━━━ DOCUMENT EXCERPT

Today, I present the second part of what I still have the best intentions of making a series: "From the back of the bookshop."
This time, I'm featuring a book from our fall 2013 list, The Strength of Bone by Lucie Wilk. Her debut novel, The Strength of Bone follows the interwoven stories of a Canadian doctor in Malawi, a Malawian nurse, and a young Malawian boy whose mother is receiving treatment at the hospital. What struck me most about Wilk's writing is the way she balances clarity and medical precision with some truly beautiful imagery, making cells on slides as stunning as her landscapes, all while avoiding lapsing into cliche.
Despite my great enjoyment of the novel, a fitting cover design evaded me for a long while. I tend to gravitate towards designs that are minimal, clean, and sometimes quite stark. All of these qualities seemed to be precisely the wrong direction for this cover, so I knew it would be a challenge from the start.
My first thought was to grab one of the images that stood out the strongest to me in the novel, the yellow walls of the hospital. While I rarely use photos in my cover designs, this book seemed to demand a photographic treatment, so I went searching for something that would fit the content and mood of the book. I found a photo of a hospital gurney in a run-down hospital, in front of bright ochre walls.

━━━━━━
━━━ DATA EXCERPTS

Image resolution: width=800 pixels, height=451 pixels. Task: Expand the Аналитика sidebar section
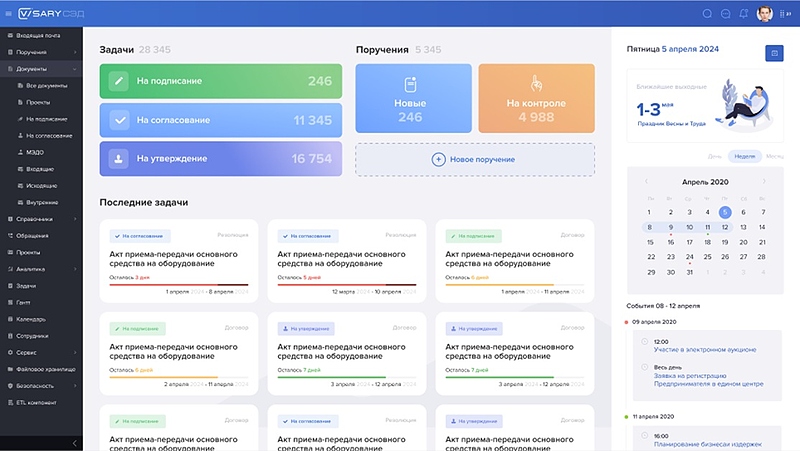75,269
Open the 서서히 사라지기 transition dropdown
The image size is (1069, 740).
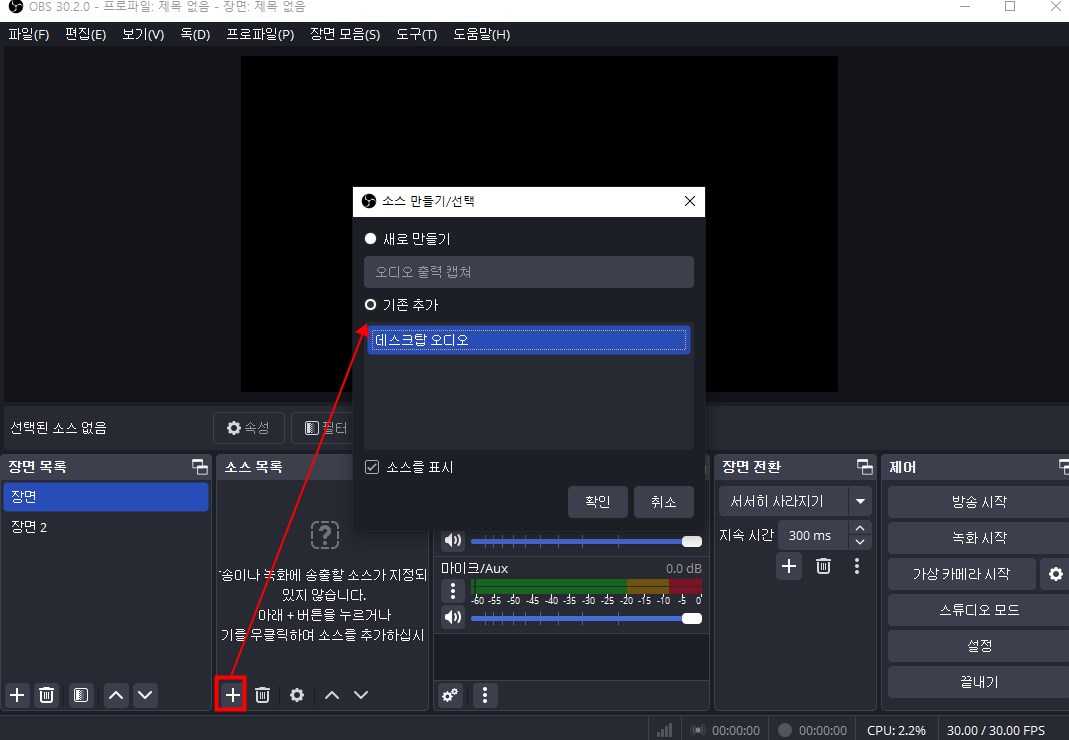point(859,501)
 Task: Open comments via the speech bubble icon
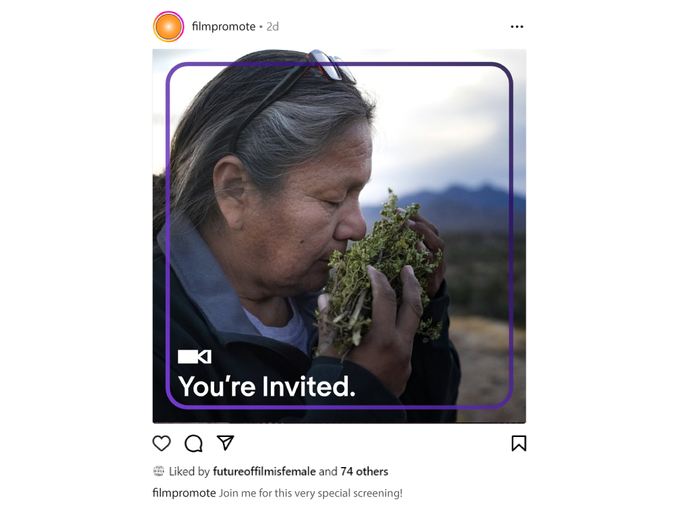pyautogui.click(x=193, y=443)
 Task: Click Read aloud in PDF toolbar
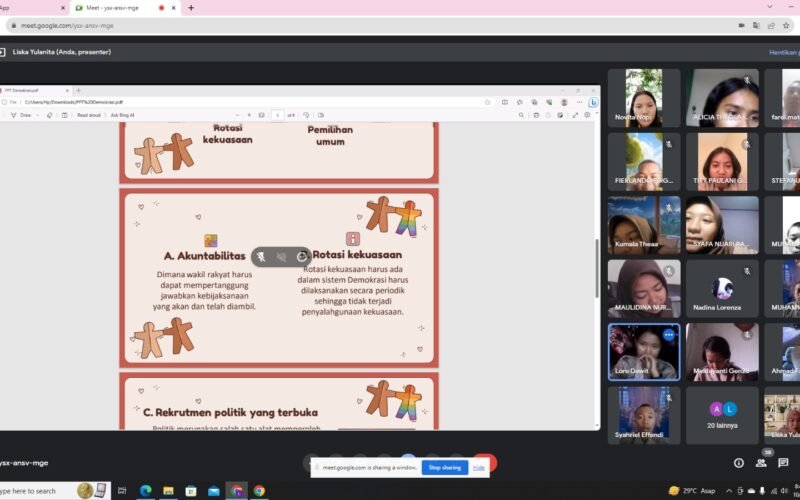coord(88,115)
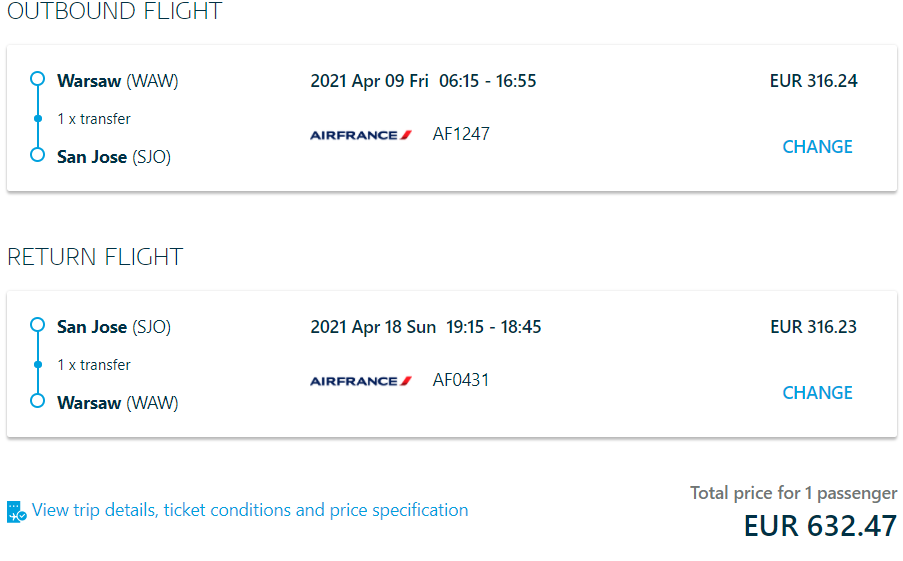Click the return San Jose departure circle marker
This screenshot has height=561, width=903.
click(x=37, y=325)
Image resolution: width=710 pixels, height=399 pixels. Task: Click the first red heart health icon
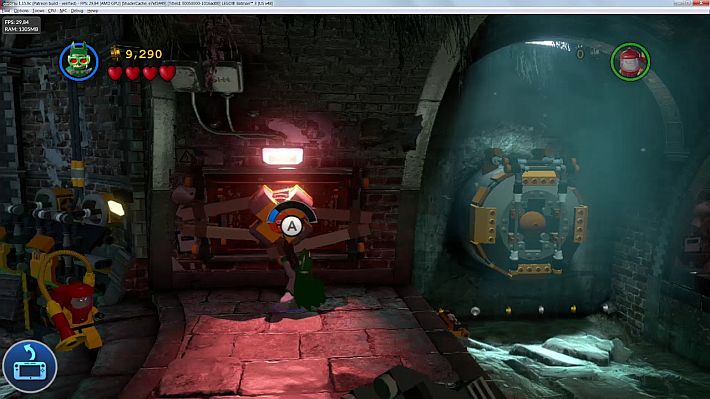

━━━━━━

■ PROBLEM STATEMENT ■
Reproduce the entire post on designing the cover for The Strength of Bone word for word.

■ SOLUTION TO THE PROBLEM ■
Today, I present the second part of what I still have the best intentions of making a series: "From the back of the bookshop."
This time, I'm featuring a book from our fall 2013 list, The Strength of Bone by Lucie Wilk. Her debut novel, The Strength of Bone follows the interwoven stories of a Canadian doctor in Malawi, a Malawian nurse, and a young Malawian boy whose mother is receiving treatment at the hospital. What struck me most about Wilk's writing is the way she balances clarity and medical precision with some truly beautiful imagery, making cells on slides as stunning as her landscapes, all while avoiding lapsing into cliche.
Despite my great enjoyment of the novel, a fitting cover design evaded me for a long while. I tend to gravitate towards designs that are minimal, clean, and sometimes quite stark. All of these qualities seemed to be precisely the wrong direction for this cover, so I knew it would be a challenge from the start.
My first thought was to grab one of the images that stood out the strongest to me in the novel, the yellow walls of the hospital. While I rarely use photos in my cover designs, this book seemed to demand a photographic treatment, so I went searching for something that would fit the content and mood of the book. I found a photo of a hospital gurney in a run-down hospital, in front of bright ochre walls.